## [WRITTEN PROBLEM 1]
List each distinct username that heads a post in the forum thread on fitting scooters and motorbikes into van garages, in order of first appearance.
BEGIN TEXT PROVIDED
This would be my choice of replacement of our Speedfight if I ever replace it!

Whats it like on big hills two up?


----------



## Gretchibald (Jul 22, 2011)

Nicholsong - Don't know if the aforementioned scooters will fit yet, expect to remove mirrors on any type though. One tip for the Arto, if you keep the ramp short this increases the angle of approach and means that the front wheel of the scooter drops over the door lip into the garage floor before any other part of the scooter enters , this increases the available height.


----------



## dally1 (Jul 1, 2010)

As others have said, it's the small wheels on some scooters that's the problem. We have a Aprilia Mojito 125 and when we're both on it then it's positively frightening on anything other than the smoothest of roads. What I fancy is a low weight trails bike but haven't seen anything as yet which is lucky really as I'm skint.


----------



## DABurleigh (May 9, 2005)

Just been out on my Vespa 250. Might still be a bit chilly but it's lovely being able to have a thrash with the rubber gripping dry roads 

Dave


----------



## GEMMY (Jun 19, 2006)

It's got to be another 10 degrees warmer for me  

tony


----------



## barryd (May 9, 2008)

GEMMY said:


> It's got to be another 10 degrees warmer for me
> 
> tony


Ya big Fairy!


----------



## DABurleigh (May 9, 2005)

That doesn't look fun to me...

Without diverting the thread, I have been wondering what is the biggest bike that will go into the rear garage of a quality German van.

I see the Hymer B-class SL with Al-Ko tag chassis can take 350kg on the floor of the garage, but it's always the door aperture height and the manhandling that seem more limiting.

Dave


----------



## GEMMY (Jun 19, 2006)

My newly purchased 680 has an aperture opening 1.35m high, with a drop of 50mm over the lip. The biggest I 've had so far. I can drive up the ramp and walk into the garage with it.  

tony


----------



## rayrecrok (Nov 21, 2008)

GEMMY said:


> My newly purchased 680 has an aperture opening 1.35m high, with a drop of 50mm over the lip. The biggest I 've had so far. I can drive up the ramp and walk into the garage with it.
> 
> tony


Hi.

1.35 = 4 feet and 5.1496062992126 inches .. Gemmys an Umpa Lumpa :lol: .. Umpa Lumpa :lol: ..Umpa Lumpa :lol: :lol: :lol: 









ray.


----------



## DABurleigh (May 9, 2005)

Unfortunately the BMW R1200GS 2013 is 1450mm high excluding mirrors :-(

238kg, 2210mm long.
END TEXT PROVIDED
BEGIN ENTRIES SUPPLIED
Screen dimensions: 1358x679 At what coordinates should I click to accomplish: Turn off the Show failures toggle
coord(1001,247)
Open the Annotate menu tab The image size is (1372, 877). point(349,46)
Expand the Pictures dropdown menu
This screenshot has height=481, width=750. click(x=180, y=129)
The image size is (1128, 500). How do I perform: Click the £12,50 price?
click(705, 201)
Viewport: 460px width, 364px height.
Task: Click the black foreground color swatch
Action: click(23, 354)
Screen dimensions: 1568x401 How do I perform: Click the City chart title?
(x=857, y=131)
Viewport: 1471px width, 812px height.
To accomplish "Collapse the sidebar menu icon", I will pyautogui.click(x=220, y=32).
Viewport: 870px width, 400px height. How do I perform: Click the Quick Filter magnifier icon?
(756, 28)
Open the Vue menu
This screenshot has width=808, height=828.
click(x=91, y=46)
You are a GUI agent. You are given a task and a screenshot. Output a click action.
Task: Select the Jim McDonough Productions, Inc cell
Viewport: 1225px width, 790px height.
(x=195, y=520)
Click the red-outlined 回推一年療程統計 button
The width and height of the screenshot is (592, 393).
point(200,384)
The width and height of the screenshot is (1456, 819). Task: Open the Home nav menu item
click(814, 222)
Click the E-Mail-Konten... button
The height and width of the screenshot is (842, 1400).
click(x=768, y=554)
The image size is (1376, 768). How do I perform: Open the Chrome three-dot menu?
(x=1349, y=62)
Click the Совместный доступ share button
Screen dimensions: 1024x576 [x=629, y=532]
END ENTRIES SUPPLIED
## [WRITTEN PROBLEM 2]
Please arrange the records as a JSON list of strings, one string per line, starting with the line with "The image size is (1376, 768)." and going on through the end of the records, with blank lines left out.

## [FULL RESPONSE 1]
Gretchibald
dally1
DABurleigh
GEMMY
barryd
rayrecrok

## [FULL RESPONSE 2]
[
  "The image size is (1376, 768). How do I perform: Open the Chrome three-dot menu?",
  "(x=1349, y=62)",
  "Click the Совместный доступ share button",
  "Screen dimensions: 1024x576 [x=629, y=532]"
]